Step 2: Initialize the connection pool
Load druid.properties and create the DataSource:
// Load configuration from druid.properties
Properties properties = new Properties();
InputStream inputStream = DruidPoolDemo.class.getClassLoader().getResourceAsStream("druid.properties");
properties.load(inputStream);
// Initialize the connection pool
DataSource dataSource = DruidDataSourceFactory.createDataSource(properties);Step 3: Run CRUD operations
All examples below acquire a connection from the pool with dataSource.getConnection() and return it via try-with-resources. Use PreparedStatement for parameterized queries to prevent SQL injection.
Create a table
String tableName = "sql_table_" + new Random().nextInt(1000);
try (Connection connection = dataSource.getConnection()) {
try (Statement statement = connection.createStatement()) {
String sql = "create table if not exists " + tableName
+ "(id VARCHAR, name VARCHAR, primary key(id))";
int ret = statement.executeUpdate(sql);
System.out.println(ret);
}
}Insert data
try (Connection connection = dataSource.getConnection()) {
String sql = "upsert into " + tableName + "(id,name) values(?,?)";
try (PreparedStatement ps = connection.prepareStatement(sql)) {
ps.setString(1, "aa");
ps.setString(2, "bb");
int ret = ps.executeUpdate();
System.out.println(ret);
}
}Query data
try (Connection connection = dataSource.getConnection()) {
String sql = "select * from " + tableName + " where id=?";
try (PreparedStatement ps = connection.prepareStatement(sql)) {
ps.setString(1, "aa");
ResultSet rs = ps.executeQuery();
while (rs.next()) {
String id = rs.getString(1);
String name = rs.getString(2);
System.out.println("id=" + id);
System.out.println("name=" + name);
}
}
}Delete data
try (Connection connection = dataSource.getConnection()) {
String sql = "delete from " + tableName + " where id=?";
try (PreparedStatement ps = connection.prepareStatement(sql)) {
ps.setString(1, "aa");
ps.executeUpdate();
}
}Appendix: How connection pool load balancing works
Druid uses TCP persistent connections, which are more efficient than short-lived connections but can cause uneven load distribution across LDServer nodes in two scenarios:
Burst connection creation
When your application creates many connections rapidly, SLB may not refresh backend node statistics fast enough.

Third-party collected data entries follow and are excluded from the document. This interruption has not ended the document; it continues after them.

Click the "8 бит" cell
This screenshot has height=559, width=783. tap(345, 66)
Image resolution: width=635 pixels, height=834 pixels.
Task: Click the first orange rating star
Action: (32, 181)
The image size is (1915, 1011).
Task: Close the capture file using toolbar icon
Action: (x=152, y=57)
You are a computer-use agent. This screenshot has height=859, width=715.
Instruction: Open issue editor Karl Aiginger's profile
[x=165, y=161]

Some LDServer nodes end up handling more connections, resulting in higher pressure on those nodes.
Health check anomalies
SLB uses active health checks to detect unhealthy backend nodes. Transient health check failures can cause some LDServer nodes to receive fewer new connections, leading to lower utilization on those nodes.
Resolution
Druid's phyTimeoutMillis and phyMaxUseCount parameters periodically recycle connections in the pool—for example, after 30 minutes or 10,000 executions. This forces the pool to redistribute connections across backend nodes over time, resolving both scenarios without sacrificing throughput. Add both parameters to your configuration by default.
To confirm the parameters are taking effect, call DruidDataSource#getStatData() and DruidDataSource#dump() periodically and check that connections are being recycled at the expected intervals.